By failing to establish the Darwin connection, and by ignoring the worst atrocities of eugenics, Ricki Lewis’s treatment of the subject is weak. To get the whole ugly history of eugenics, see Jerry Bergman’s books How Darwinism Corrodes Morality and The Darwin Effect, and John West’s book, Darwin Day in America.

We must not let Darwinists forget their dirty hands in the eugenics movement. If the likes of Richard Dawkins want to impugn the God of the Bible, let them examine the horrific effects of their idol, Charlie Darwin. Misguided Christians have done evil things, but usually because they were not students of the Scriptures. This is true of medieval Catholicism that actually discouraged study of the Bible, and had become so political and corrupt, even insiders knew it needed a Reformation. The body count from atheist regimes, though, stands mountains over that from religious “holy wars.” We’re talking hundreds of millions of casualties from communism and Nazism in the 20th century alone! Jerry Bergman documents unbelievable atrocities committed by regimes that swallowed Darwin’s lies about superior races and survival of the fittest.

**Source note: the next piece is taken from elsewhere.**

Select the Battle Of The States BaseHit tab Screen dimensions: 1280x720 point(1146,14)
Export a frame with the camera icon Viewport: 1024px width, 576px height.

What about eastern religions? Buddhism advocates separation from passion, leading to apathy about those who suffer; it has also made the Buddha into an idol. Hinduism and other polytheistic religions encourage self-torture (lancing one’s tongue, spearing one’s flesh and carrying weights on the spears) and irrational, unhealthy behaviors like bathing in the filthy Ganges. It led to suttee and the caste system. Muslims engage in slavery, abuse women, and use the sword to force conversion. Islam is not so much a religion as a political and legal regime following (again) the teachings of one man, a torturer, murderer, conqueror and child abuser. Confucianism is not really a religion, but a set of teachings by one man who didn’t know everything and didn’t try to understand the natural world.

Christians have brought help to the suffering, and sought to end the evil practices of other religions. Protestant churches were the first responders to the hurricanes in Texas and Florida. Christian missionaries and charities, like Samaritan’s Purse, send food to Haiti and the Sudan. Christians also take great interest in seeking to understand the workings of God’s creation—a passion that led to modern science (see our series on the world’s greatest creation scientists). Finally, Jews and Christians have preached against the evils of false religions for thousands of years. The contrast between God and the idols of the Canaanites is stark. Idol worshipers burned their children in the fire to their gods, and engaged in sexual orgies as “worship”. The Bible consistently condemned such evils in the strongest terms. Remember that Jesus provided a way to distinguish true from false religion: “You will know them by their fruits.” Only Christianity could draw the contrast that James makes in his letter:

Who is wise and understanding among you? By his good conduct let him show his works in the meekness of wisdom. But if you have bitter jealousy and selfish ambition in your hearts, do not boast and be false to the truth. This is not the wisdom that comes down from above, but is earthly, unspiritual, demonic. For where jealousy and selfish ambition exist, there will be disorder and every vile practice. But the wisdom from above is first pure, then peaceable, gentle, open to reason, full of mercy and good fruits, impartial and sincere. And a harvest of righteousness is sown in peace by those who make peace. (James 3:13-18)

Atheists must not be allowed to lump the good and the evil under one label, “religion.” For one thing, atheism is a religion if religion is defined as a worldview that seeks to understand the Big Questions of Life (where did we come from; what is the meaning or purpose of life; what is good, true and beautiful). Darwinism certainly qualifies as a religion with that definition. For another thing, lumping supposed “people of faith” together overlooks differences which are much, much greater than the similarities. Finally, let’s dispense with the meaningless phrase, “people of faith.” Everybody is a person of faith. Substitute our phrase for those with simplistic, unexamined beliefs: people of fluff. We have an additional term for angry Darwinists: people of froth.